— BEGIN EXCERPT TO READ —

Belated Reads

Tracy Ryan

We probably all have our list of favourites from early in life, but what about the books it took us a lifetime to get to, the ones we’d heard about but never got around to reading, or that had never crossed our path, till much later?

Sometimes these belated reads can come like a bolt out of the blue, just when you thought your reading tastes had either stagnated or at least settled into the shape they were always likely to take.

For me the first of these bolts from the blue was the French novelist and general man of letters, Stendhal, about six years ago. Though I’d been exposed to French literature since high school, for some reason I never got around to reading him.

What makes this even stranger is that my first French friend, when in our teens I asked her that typically adolescent question, “Who is the greatest French novelist?”, immediately responded, “Stendhal”. It took another two decades and more before I finally opened the pages of The Red and the Black and was utterly hooked.

— END EXCERPT TO READ —
— BEGIN RECORDS PROVIDED —

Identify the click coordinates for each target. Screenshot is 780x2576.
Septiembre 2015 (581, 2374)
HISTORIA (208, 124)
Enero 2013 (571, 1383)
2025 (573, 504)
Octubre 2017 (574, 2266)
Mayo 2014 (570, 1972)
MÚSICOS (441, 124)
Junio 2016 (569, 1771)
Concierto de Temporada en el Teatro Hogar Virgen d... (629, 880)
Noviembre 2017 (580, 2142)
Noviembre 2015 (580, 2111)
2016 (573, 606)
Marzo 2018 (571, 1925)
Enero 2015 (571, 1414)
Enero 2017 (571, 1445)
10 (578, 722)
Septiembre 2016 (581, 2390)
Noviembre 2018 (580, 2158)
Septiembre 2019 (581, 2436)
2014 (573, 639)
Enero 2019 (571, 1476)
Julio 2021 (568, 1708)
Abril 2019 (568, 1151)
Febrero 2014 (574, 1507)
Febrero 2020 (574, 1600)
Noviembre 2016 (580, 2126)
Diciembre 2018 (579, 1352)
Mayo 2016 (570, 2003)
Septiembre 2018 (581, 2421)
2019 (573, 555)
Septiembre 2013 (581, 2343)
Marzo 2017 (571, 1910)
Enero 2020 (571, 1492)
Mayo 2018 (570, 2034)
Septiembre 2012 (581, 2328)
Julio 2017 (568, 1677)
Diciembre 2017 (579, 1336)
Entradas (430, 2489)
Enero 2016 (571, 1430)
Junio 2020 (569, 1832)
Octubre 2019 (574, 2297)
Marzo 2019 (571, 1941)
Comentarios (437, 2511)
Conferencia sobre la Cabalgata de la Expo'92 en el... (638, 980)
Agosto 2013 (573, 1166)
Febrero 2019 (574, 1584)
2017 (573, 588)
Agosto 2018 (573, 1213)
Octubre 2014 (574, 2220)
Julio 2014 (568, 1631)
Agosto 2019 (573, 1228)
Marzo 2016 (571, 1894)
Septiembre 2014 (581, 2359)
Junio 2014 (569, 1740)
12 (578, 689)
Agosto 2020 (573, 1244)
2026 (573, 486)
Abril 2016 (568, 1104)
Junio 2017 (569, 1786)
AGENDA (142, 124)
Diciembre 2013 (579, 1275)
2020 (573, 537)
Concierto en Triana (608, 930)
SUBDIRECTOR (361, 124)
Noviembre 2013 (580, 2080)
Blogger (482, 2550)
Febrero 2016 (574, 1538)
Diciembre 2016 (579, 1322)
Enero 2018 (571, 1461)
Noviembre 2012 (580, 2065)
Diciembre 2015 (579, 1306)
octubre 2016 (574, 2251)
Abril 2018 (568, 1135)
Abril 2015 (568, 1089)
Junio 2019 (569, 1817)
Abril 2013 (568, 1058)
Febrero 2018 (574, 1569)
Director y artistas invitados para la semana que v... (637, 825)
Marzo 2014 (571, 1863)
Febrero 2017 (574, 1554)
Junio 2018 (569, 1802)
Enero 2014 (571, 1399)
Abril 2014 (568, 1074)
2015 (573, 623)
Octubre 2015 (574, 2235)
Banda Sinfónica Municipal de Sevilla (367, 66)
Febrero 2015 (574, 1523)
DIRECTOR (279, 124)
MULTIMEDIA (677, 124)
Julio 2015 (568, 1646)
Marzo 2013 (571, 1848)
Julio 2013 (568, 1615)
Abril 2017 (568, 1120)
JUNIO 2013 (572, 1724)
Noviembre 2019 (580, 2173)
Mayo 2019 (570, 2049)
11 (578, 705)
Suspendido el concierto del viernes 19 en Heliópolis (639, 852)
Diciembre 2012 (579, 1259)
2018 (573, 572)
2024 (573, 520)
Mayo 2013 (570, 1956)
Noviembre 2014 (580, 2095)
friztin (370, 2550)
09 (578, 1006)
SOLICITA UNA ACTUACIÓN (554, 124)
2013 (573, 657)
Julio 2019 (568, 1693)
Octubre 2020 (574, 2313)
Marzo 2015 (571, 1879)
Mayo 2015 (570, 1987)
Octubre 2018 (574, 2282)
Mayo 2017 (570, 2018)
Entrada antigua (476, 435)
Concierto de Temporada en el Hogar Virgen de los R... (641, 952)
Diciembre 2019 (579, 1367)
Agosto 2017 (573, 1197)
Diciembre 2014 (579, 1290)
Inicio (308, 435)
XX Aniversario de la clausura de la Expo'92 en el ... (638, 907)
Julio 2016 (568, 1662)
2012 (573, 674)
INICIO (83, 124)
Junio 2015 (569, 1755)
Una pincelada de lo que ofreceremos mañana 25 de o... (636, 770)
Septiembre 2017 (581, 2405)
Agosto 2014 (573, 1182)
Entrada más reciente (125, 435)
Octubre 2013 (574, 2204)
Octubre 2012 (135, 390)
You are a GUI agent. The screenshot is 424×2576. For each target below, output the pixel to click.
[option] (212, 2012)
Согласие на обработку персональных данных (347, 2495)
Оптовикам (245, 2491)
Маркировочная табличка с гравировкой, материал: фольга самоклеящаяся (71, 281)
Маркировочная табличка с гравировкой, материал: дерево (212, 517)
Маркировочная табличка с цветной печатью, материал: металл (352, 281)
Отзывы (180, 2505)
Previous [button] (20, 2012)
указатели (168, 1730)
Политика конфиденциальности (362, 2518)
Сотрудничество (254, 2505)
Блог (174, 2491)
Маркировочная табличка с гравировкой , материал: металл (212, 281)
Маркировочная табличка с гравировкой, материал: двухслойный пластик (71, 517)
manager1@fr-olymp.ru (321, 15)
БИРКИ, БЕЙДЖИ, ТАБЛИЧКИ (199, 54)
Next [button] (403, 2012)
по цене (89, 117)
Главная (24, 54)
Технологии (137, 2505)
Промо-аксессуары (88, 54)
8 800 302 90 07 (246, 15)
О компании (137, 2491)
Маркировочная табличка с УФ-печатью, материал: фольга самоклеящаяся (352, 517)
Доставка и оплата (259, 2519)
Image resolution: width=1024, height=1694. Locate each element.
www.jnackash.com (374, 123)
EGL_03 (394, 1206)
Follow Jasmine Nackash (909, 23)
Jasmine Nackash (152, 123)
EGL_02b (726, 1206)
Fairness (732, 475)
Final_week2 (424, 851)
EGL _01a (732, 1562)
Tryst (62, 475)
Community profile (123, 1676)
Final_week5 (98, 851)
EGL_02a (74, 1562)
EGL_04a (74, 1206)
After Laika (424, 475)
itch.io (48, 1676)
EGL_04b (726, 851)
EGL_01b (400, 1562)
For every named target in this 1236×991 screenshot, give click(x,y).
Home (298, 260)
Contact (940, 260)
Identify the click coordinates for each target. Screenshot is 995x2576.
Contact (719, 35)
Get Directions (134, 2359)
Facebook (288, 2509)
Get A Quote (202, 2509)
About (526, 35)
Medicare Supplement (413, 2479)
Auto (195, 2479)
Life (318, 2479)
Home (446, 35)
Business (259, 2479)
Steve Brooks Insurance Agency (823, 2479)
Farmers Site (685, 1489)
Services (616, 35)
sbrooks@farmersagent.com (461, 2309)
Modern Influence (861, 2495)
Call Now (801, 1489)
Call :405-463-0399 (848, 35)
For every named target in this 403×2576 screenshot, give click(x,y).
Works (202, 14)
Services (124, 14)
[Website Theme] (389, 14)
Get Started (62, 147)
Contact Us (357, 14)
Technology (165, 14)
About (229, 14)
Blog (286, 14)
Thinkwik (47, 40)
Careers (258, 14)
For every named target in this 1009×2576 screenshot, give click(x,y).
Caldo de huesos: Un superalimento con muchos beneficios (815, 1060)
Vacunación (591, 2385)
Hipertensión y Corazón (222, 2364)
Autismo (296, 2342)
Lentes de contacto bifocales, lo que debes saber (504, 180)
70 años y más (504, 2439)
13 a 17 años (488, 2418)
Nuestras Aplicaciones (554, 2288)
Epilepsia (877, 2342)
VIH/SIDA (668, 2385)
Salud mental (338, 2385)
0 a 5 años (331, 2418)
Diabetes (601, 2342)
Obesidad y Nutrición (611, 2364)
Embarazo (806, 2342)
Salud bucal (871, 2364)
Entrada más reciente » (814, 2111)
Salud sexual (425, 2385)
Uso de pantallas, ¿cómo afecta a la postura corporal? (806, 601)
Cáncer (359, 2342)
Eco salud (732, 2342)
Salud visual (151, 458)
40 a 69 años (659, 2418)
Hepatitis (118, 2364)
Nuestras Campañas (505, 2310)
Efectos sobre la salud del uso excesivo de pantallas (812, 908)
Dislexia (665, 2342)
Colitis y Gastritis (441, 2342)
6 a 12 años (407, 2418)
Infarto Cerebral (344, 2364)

— END RECORDS PROVIDED —

EXERCISE DESCRIPTION
Reproduce the passage on belated reads word for word, starting at "Sometimes these belated" and ending at "likely to take.".

WORKED ANSWER
Sometimes these belated reads can come like a bolt out of the blue, just when you thought your reading tastes had either stagnated or at least settled into the shape they were always likely to take.